EXERCICES:
1/ Indiquez si chacune des affirmations suivantes est conforme à l'homélie sur la guérison de l'aveugle de Bethsaïde, en citant les mots du texte qui tranchent. (a) Jésus emmène l'aveugle hors du village avant de le guérir. (b) L'aveugle voit normalement dès la première imposition des mains. (c) Le prédicateur conclut que Jésus a simplement utilisé un remède de grand-mère.
2/ Rédigez la suite de l'homélie sur la guérison de l'aveugle de Bethsaïde, en reprenant après sa dernière phrase.

TEXTE ÉTUDIÉ:
········

Lecture de l’Évangile selon saint Marc 8, 22-26
Jésus et ses disciples arrivent à Bethsaïde. Des gens lui amènent un aveugle et le supplient de le toucher. Jésus prit l’aveugle par la main et le conduisit hors du village. Il lui mit de la salive sur les yeux et lui imposa les mains. Il lui demandait : « Aperçois-tu quelque chose ? » Levant les yeux, l’homme disait : « J’aperçois les gens : ils ressemblent à des arbres que je vois marcher. » Puis Jésus, de nouveau, imposa les mains sur les yeux de l’homme ; celui-ci se mit à voir normalement, il se trouva guéri, et il distinguait tout avec netteté. Jésus le renvoya dans sa maison en disant : « Ne rentre même pas dans le village. »
Pour ceux qui participent fidèlement à ces temps de prière de guérison, vous aurez remarqué qu’à chaque fois nous prenons un texte de l’Evangile qui nous raconte une guérison de Jésus. Le texte que nous avons choisi pour ce samedi nous raconte une guérison pour laquelle la manière d’opérer de Jésus est assez étonnante et cela pour deux raisons au moins. La 1° raison, c’est l’utilisation de la salive pour opérer ce miracle et la 2° raison c’est que Jésus est obligé de s’y reprendre à deux fois pour guérir cet homme. Regardons successivement chacune de ces deux particularités.
1/ Tout d’abord la salive ! C’est quand même assez étonnant que Jésus utilise de la salive pour guérir des yeux malades. Oui, je sais, la salive peut avoir des vertus bénéfiques, d’ailleurs quand on se blesse légèrement, à un doigt, par exemple, on a vite le réflexe de porter notre doigt à la bouche. Mais ça ne suffit pas comme explication dans le cas présent, soit Jésus utilise un remède de grand-mère, soit c’est un miracle ! Or, c’est bien un miracle, alors quel sens peut avoir ce geste de Jésus ? Eh bien, en méditant sur cette question, je me suis dit que ce geste pouvait avoir une double portée.
- D’abord, il manifeste l’engagement de Jésus, on lui avait demandé simplement de toucher Jésus, lui, par ce geste, il va aller beaucoup plus loin. Jésus va toujours plus loin, il donne toujours plus que nous ne demandons ou plutôt il donne toujours mieux. C’est ce que St Paul dira dans cette merveilleuse parole de bénédiction : Béni soit Celui qui peut réaliser en nous infiniment plus que nous n’osons demander ou même concevoir. Eph 3,20 Nous ne sommes pas toujours convaincus que cette parole soit vraie parce que, souvent, nous demandons et nous ne recevons pas, mais quand nous n’avons pas reçu ce que nous avions demandé, ça ne veut pas dire que nous n’avons rien reçu ! Alors cherchons ce qu’il a pu nous donner car, c’est vraiment sûr, le Seigneur donne toujours mieux que ce que nous avions demandé !

········

DONNÉES RECUEILLIES:
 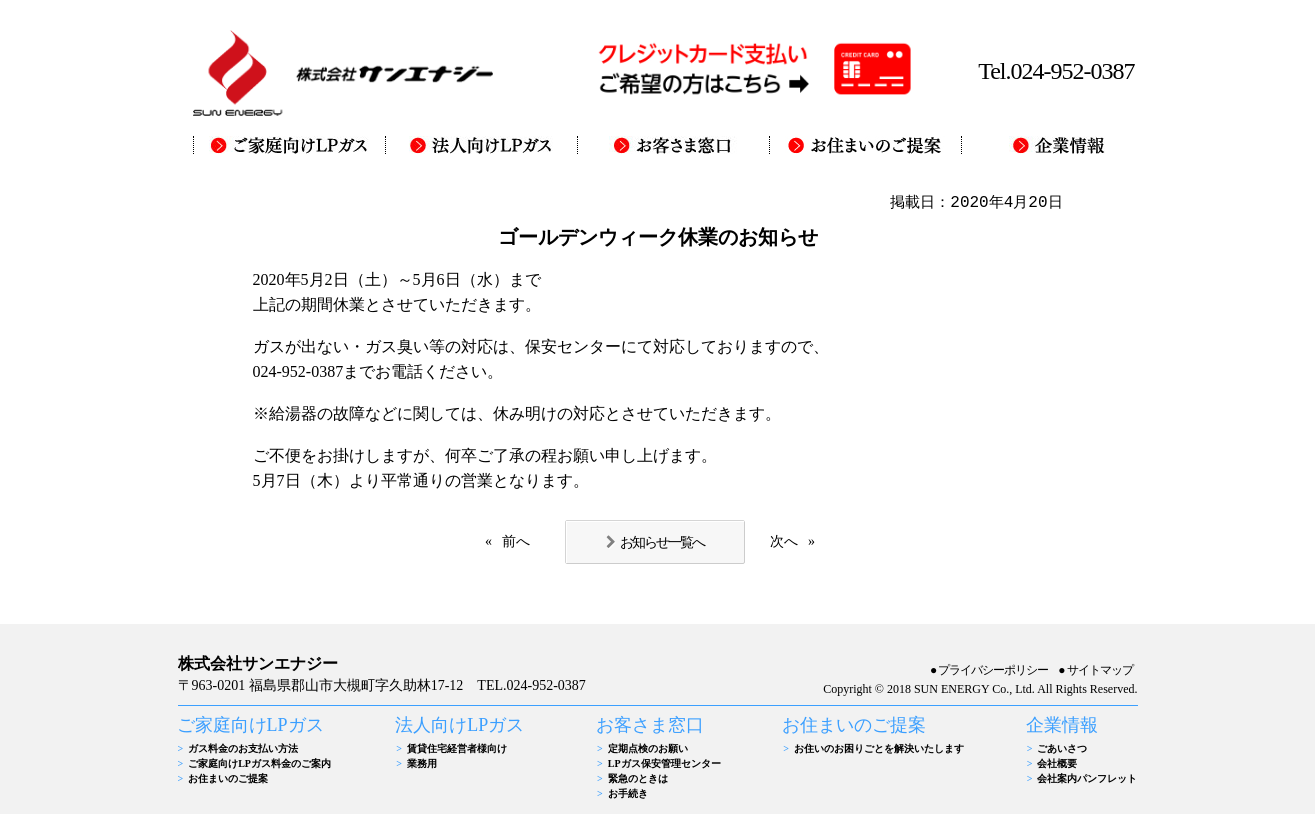 I want to click on お住いのお困りごとを解決いたします, so click(x=879, y=748).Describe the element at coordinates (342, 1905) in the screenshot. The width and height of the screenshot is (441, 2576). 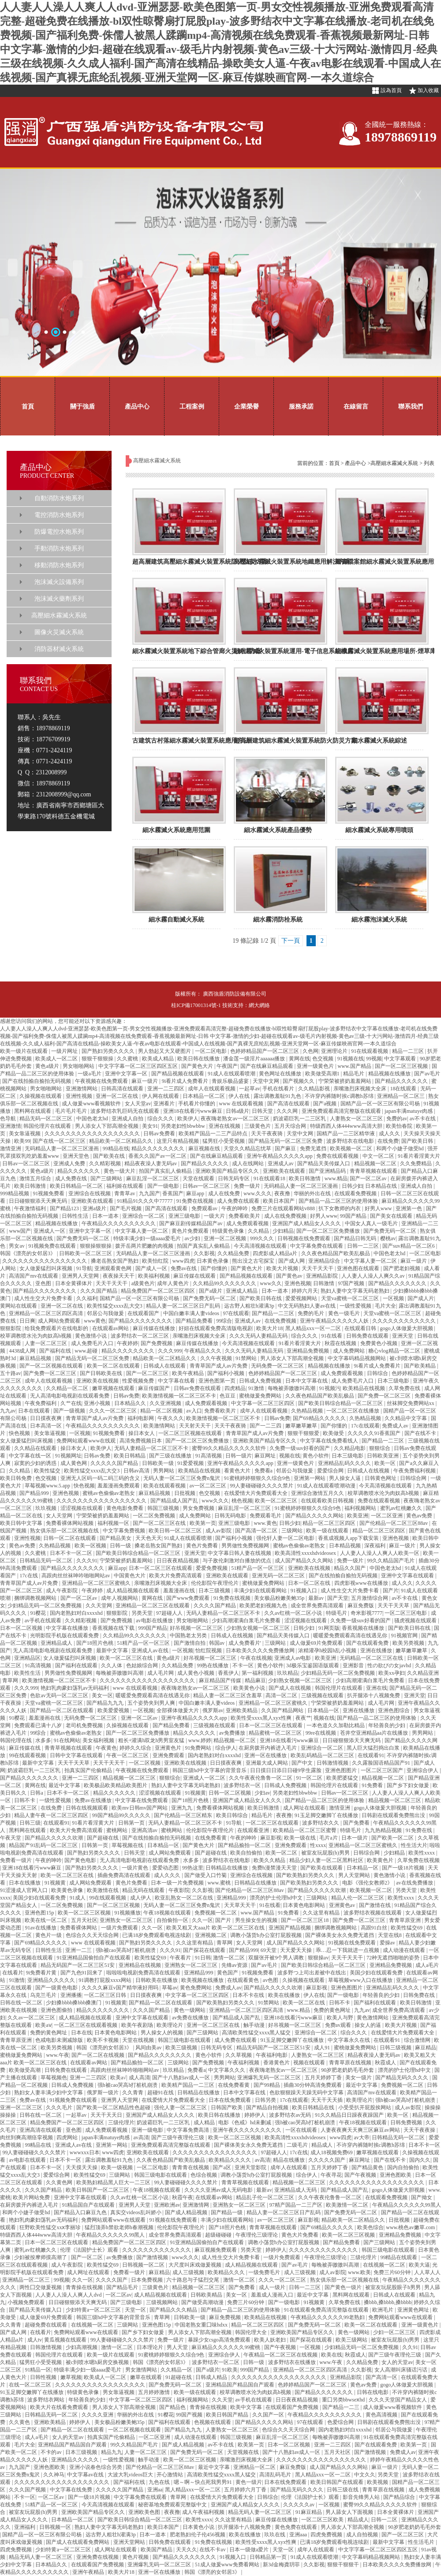
I see `亚洲黄色av` at that location.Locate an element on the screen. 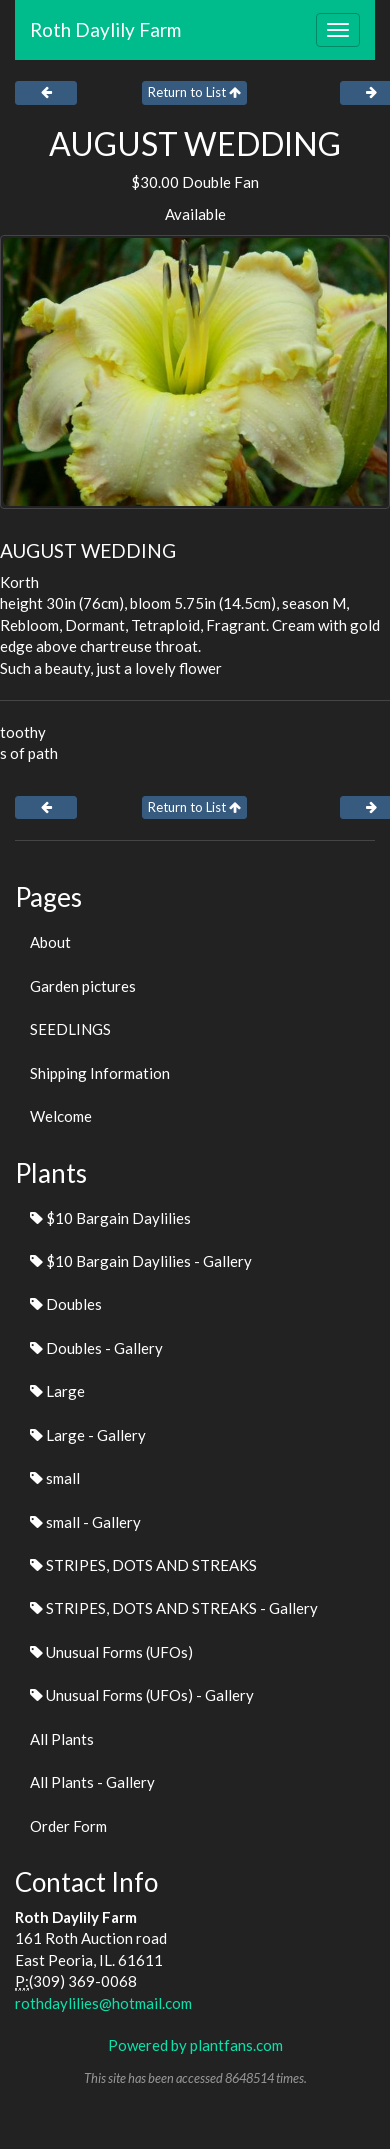 This screenshot has width=390, height=2149. Shipping Information is located at coordinates (100, 1073).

········

CORRIGÉ:
1/
(a) Oui : « Jésus prit l’aveugle par la main et le conduisit hors du village. »
(b) Non : « Puis Jésus, de nouveau, imposa les mains sur les yeux de l’homme ; celui-ci se mit à voir normalement »
(c) Non : « Or, c’est bien un miracle »

2/
- L’autre signification de ce geste, quand le St Esprit me l’a soufflée, je l’ai trouvé très très belle ! La salive, elle a toujours un lien avec la parole. Parler quand on n’a plus de salive, c’est presque impossible. Eh bien, Jésus met de la salive sur les yeux de cet homme parce qu’il veut que ses yeux deviennent parlants. Oui, parce que les yeux peuvent parler ! Quand une personne à qui nous parlons ne nous croit pas ou est énervée par ce que nous lui disons, nous pouvons nous en rendre compte par son regard, de fait les yeux parlent ! Si Jésus met de la salive sur les yeux de cet homme avant de le guérir de sa cécité, c’est pour que, non seulement il puisse voir, mais pour que son regard soit parlant. Jésus veut que toutes les personnes que cet homme regardera par la suite puissent se sentir aimés dans le regard qu’il posera sur elles. Autrement dit, il veut que cet homme puisse avoir son regard à lui, Jésus et c’est pour cela qu’il lui met sa salive sur les yeux.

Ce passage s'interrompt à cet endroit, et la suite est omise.